恋愛ターミナル


このお店かな?

あの日から二日後の月曜日。
私は仕事を終えてから、晃平さんがいるであろうお店を探していた。

結婚式のあの日。連絡先は交換したものの、酔っていた私にメールをする余力も残ってなくて。
翌日も、逆に冷静になったせいか、なんてメールをしていいか悩みに悩んで、結局本文欄が空白のまま時間は過ぎて行った。

もちろん、晃平さんからの連絡もない。

人が賑わってくる時間に、一人怪しい動きをする自分。
たくさんお店が立ち並ぶ中で、イタリアンと言えばここともう一店舗しかない。

木製の足のカフェ看板を見るフリをして、店内の様子を窺う。
このお店は、この間私が想像していた制服通りで、だからなのかなんとなく晃平さんはここにいるような気がしてならない。

ちらちらと盗み見をしてる間に、次々とお客さんが足を踏み入れ、ウエイトレスに案内されていく。

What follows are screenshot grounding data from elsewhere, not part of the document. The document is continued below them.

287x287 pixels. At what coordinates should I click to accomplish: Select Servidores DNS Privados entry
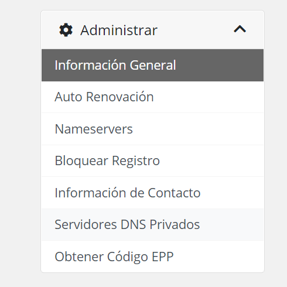[x=152, y=224]
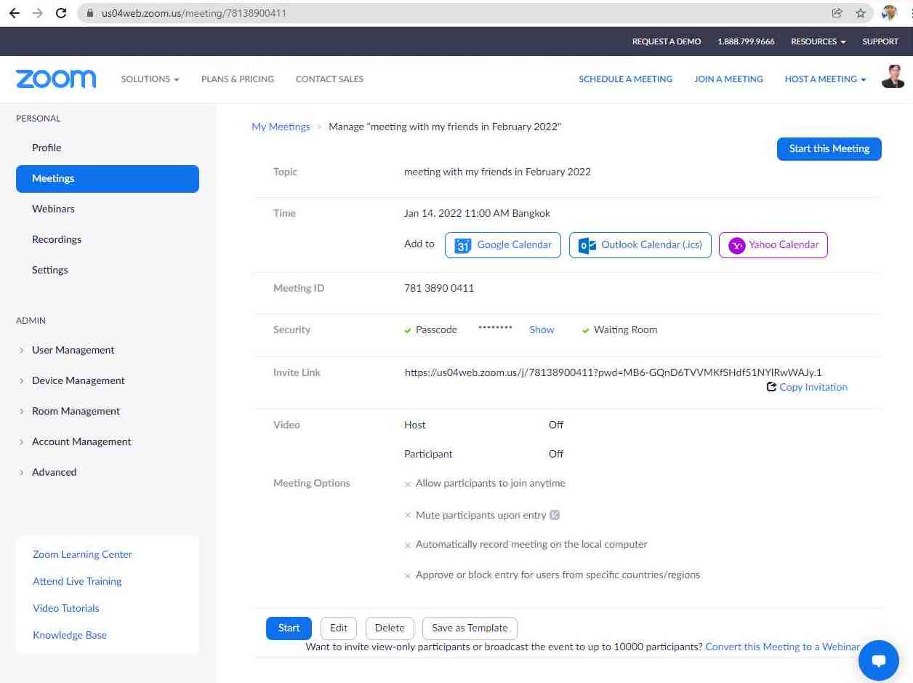Click the Zoom logo
Screen dimensions: 913x683
point(56,79)
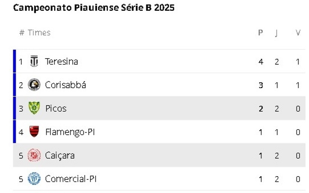Viewport: 309px width, 193px height.
Task: Click the Corisabbá team crest icon
Action: (34, 85)

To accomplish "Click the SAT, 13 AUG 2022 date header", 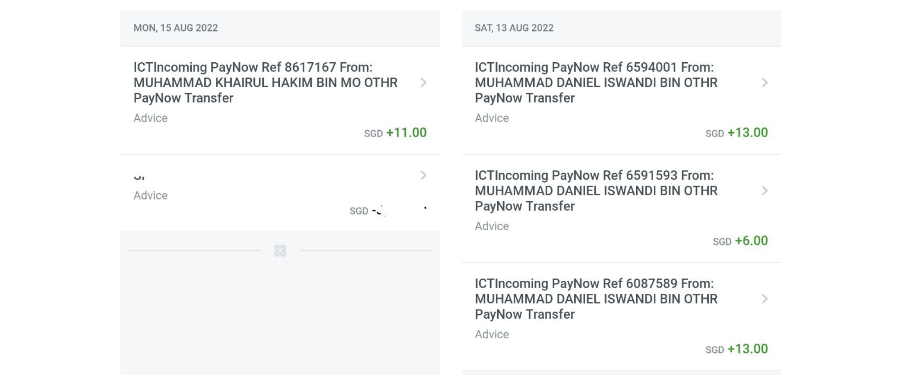I will 514,28.
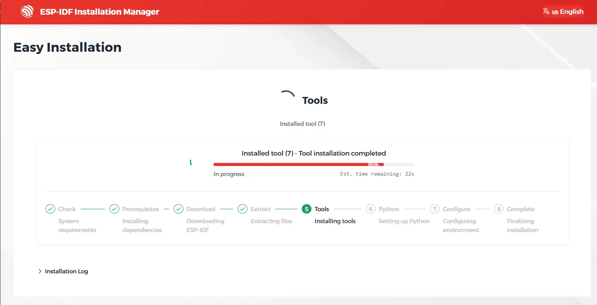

でも、そのおかげで店員さんが、私という存在に構う時間がないからラッキーだ。

キッチンにばかり視線を注ぐ。
幸いガラス張りのキッチンが、入口からまっすぐ付き合ったった場所にある。そこで忙しなく動くスタッフ3人の背中を私は観察していた。


あ。きっと、あの真ん中の男の人が、晃平さんだ。


コック帽からのぞくちょっと茶色がかった襟足。
天然パーマなのか、少しくるんとうねるクセのある髪と、たまに見える頬のラインがそうだと思った。


ここのお店で働いてるんだ……。


なぜか、晃平さんを見つけた達成感を感じたあと、ハッと我に返る。

こんなとこ、見つかったらどうしよう。

確かに土曜に、「今度、店おいでよ」と言ってくれたけど、100パーセント社交辞令だと思う。
それに、結局今の今まで連絡があるわけじゃないし、突然私が「探しちゃいました」とかって来ても、迷惑なだけかも。

っていうか、もしも「どうしたの?」とか言われたら、なんにも理由がない。
理由! 理由を考えなきゃ……。